B*tch, I’m from Florida, do you want your company to make a million dollars with our company or not? I’ve been here for three days, and I fear I’ve reached my limit of The Donna Show, my imaginary alter-ego character I slip into when I’m in “pitch mode”.
All I want is to rot in bed in my fluffy hotel robe. But there’s one problem: I’m F*CKING STARVING.
I’ve been surviving on what was basically a fig leaf salad and two too many matcha lattes, courtesy of a brand-hosted meeting featuring the loveliest Pilates Princess meets Marketing Assistant—who must’ve hated me at first sight to order us that “food” for lunch. I am this close to hangry.

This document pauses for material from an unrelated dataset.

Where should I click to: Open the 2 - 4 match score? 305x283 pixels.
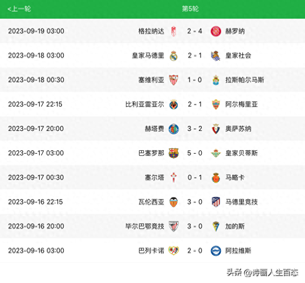pyautogui.click(x=195, y=31)
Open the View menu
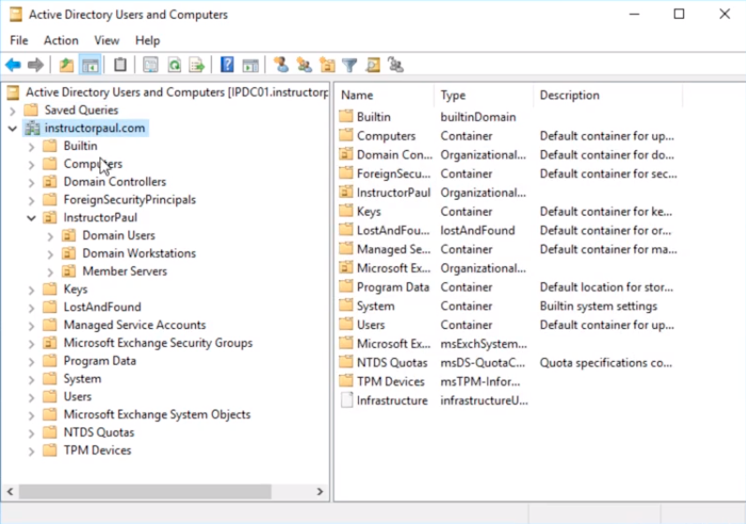Viewport: 746px width, 524px height. (x=107, y=40)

All I can think about are tacos. Delicious, juicy shredded beef tacos, dripping in lime juice and spices on a freshly pressed tortilla. And a giant margarita to wash them down. Say what you want about LA, but their Mexican food is worth the hype.

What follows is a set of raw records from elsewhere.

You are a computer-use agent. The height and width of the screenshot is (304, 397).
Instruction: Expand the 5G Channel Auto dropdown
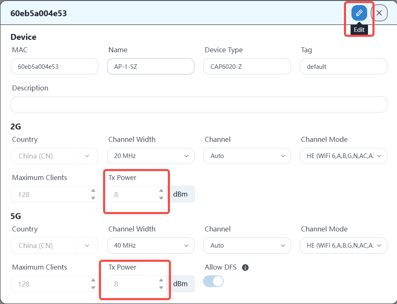(247, 246)
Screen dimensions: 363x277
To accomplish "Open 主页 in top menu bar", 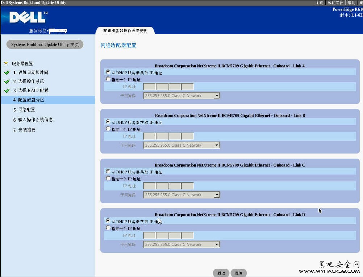I will [x=319, y=3].
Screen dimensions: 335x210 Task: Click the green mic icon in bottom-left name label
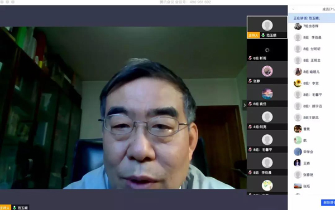pos(15,208)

My mouth is watering as I type “best Mexican food near me” into Google when...
Reminder: Dinner w/ Casper at 7:30
Oh, be so for real right now. Another meeting? A dinner meeting… tonight? Who set this up? Someone’s getting fired.
Exhaustion and hanger are winning, and I’m seriously pissed that I have to endure another business meeting when I’m supposed to be drowning myself in a well-deserved margarita.
Who even is this Casper person? Why am I meeting with him? And more importantly, where are we eating?
Location: Spago.
Ah, Spago. Pretentious, but delicious. I audibly sigh as I walk through my hotel lobby, gathering myself for the annoying night I know lies ahead.
Fine, I’ll unhappily trade birria for Beverly Hills. I begrudgingly make my way to my room to freshen up.
Cut to me, waiting at the bar. This Casper guy is very late. As it turns out, he’s some sort of an investment banker looking to expand his portfolio into the beauty space, and I don’t even know what he looks like. Mid-text to my team, venting about the audacity of his tardiness, I suddenly feel a presence behind me.
“Are you Donna?”
I look up and see a man in a suit—distinguished, a little disheveled, handsome in a way that sneaks up on you. You know what I mean. The kind of handsome that peeks through skin kissed by a little too much sun and a few gray hairs he’s clearly dyed himself… and missed a few spots. He’s casually wearing a $20,000 watch, but obviously dyes his own hair? Interesting.
As we walk to our table, I’m bracing for a painfully boring conversation about the future of beauty and Web3 (it’s 2018), all while mentally drafting the email to fire the poor soul who innocently scheduled this meeting—channeling my best “I regret to inform you” speech.
I’d honestly rather be at a taco stand by the beach, practicing my Spanish with strangers than here with a finance bro who probably has the personality of, well…a finance bro.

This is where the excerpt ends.